<<<<
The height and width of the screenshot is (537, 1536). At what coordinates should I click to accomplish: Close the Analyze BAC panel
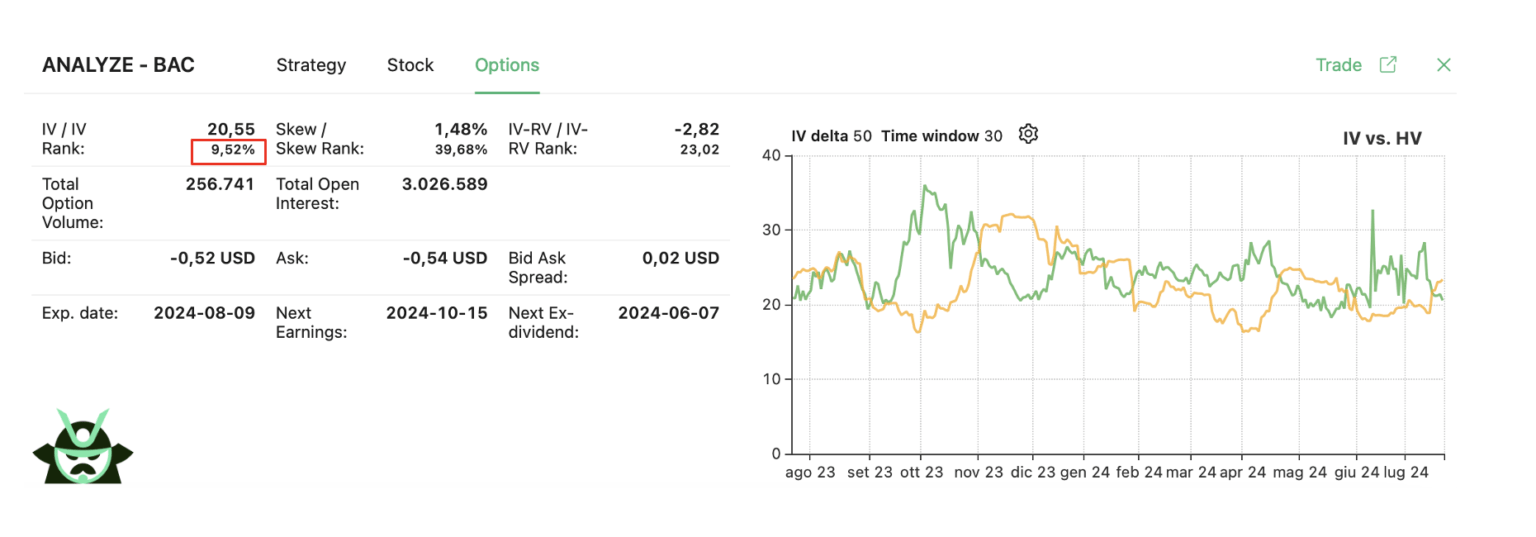[x=1443, y=65]
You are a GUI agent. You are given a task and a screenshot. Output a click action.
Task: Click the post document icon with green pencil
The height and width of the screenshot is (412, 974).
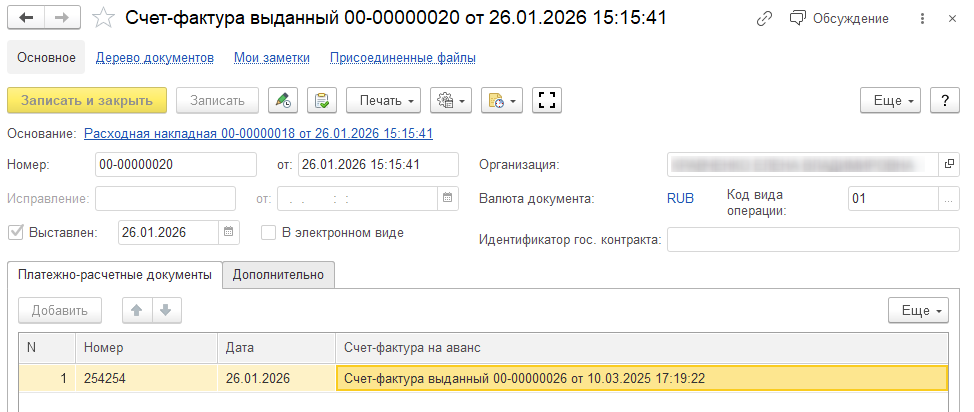click(x=285, y=100)
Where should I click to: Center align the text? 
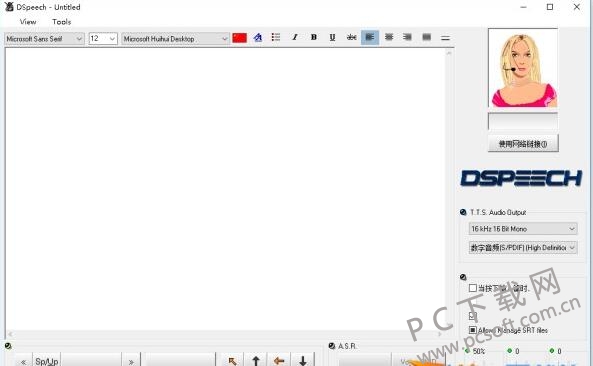389,37
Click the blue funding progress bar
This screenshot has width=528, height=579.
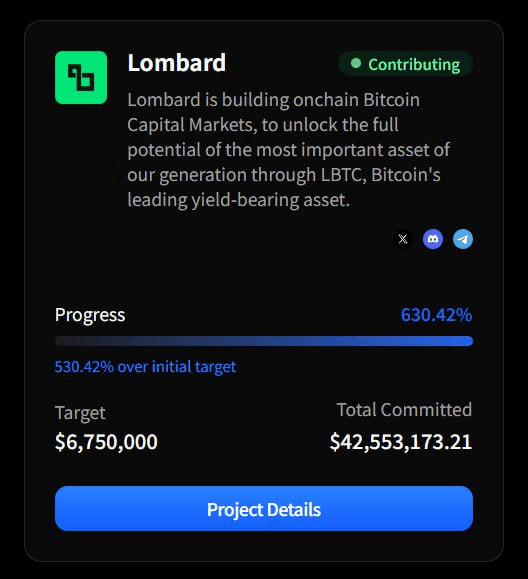264,341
>>>>
Objective> Can you quote the text of every item above word for word, leaving the pictures out?

Reply to the task>
The height and width of the screenshot is (537, 1536). At what coordinates should I click to accomplish: Close the Analyze BAC panel
[x=1443, y=65]
You are a GUI agent. You are given a task and a screenshot. Output a click action.
Task: Click the post document icon with green pencil
The height and width of the screenshot is (412, 974).
click(x=285, y=100)
Where should I click to: Center align the text? 
389,37
Click the blue funding progress bar
This screenshot has width=528, height=579.
264,341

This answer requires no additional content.